At last she turned to leave. She was almost at the door when Arabella called out, “Hey, new girl. Come back here for a second.”

Right away Audrey knew that this was one of those random moments of adjustment in life. A minor and accidental revolution. It was Arabella's voice. Even as Audrey's heart leapt in alarm, she heard something that strengthened her: the note of curiosity, an opening.

She turned around. “Me?”

“Me?” mimicked Whitney.

“Is there another new girl here?” asked Arabella. “Have a seat.” She gestured to the floor next to Dougie and smiled sweetly.

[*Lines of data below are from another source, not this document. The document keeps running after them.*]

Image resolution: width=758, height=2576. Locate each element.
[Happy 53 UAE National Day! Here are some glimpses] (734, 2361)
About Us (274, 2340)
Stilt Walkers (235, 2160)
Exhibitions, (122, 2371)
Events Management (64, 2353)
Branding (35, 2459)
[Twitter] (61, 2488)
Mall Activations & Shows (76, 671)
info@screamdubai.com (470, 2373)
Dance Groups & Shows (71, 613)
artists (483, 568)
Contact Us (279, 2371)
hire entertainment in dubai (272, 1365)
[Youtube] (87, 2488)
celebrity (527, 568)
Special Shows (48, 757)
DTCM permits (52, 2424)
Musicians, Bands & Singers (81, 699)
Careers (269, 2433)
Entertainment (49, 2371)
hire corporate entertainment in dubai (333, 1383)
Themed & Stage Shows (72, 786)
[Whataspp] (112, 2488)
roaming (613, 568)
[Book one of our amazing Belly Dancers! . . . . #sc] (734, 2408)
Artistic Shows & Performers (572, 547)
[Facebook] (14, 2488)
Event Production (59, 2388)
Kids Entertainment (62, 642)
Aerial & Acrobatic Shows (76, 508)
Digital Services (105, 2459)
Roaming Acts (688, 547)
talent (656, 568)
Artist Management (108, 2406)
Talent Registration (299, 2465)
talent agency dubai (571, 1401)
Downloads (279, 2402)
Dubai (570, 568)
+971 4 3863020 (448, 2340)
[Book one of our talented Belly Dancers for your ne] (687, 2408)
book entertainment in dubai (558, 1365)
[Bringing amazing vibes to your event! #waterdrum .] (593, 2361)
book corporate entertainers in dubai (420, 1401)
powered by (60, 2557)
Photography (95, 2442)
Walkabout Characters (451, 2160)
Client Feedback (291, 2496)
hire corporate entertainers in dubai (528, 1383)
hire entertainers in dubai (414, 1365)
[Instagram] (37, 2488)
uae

Audrey tried not to think about the math homework that wouldn't get done as she wedged herself into the one clear spot of floor in the back corner.

“Make yourself comfortable, dahling,” said Dougie.

She wondered for a second if they had invited her over expressly to enjoy the spectacle of her attempt to fit her body into a space that was clearly too small for it. They made no shifts to accommodate her but watched with aloof half smiles as she tried to make room for herself. She had never been so close to them before, and it had seemed only right that this distance remain intact. She saw them now with too much clarity. Normally, Whitney and Dougie commanded little attention of their own. Too much were they simply a facet of Arabella's aura. Now Audrey understood the symbiosis among them. Their near constant presence with Arabella enhanced her power, and they, in turn, received the contagion of her beauty. Audrey supposed that Whitney might have been intimidating in her way, with her striking pale skin and her impenetrable coldness, but Dougie was all freckles and giggling, utterly ordinary without Arabella's neighbouring splendour.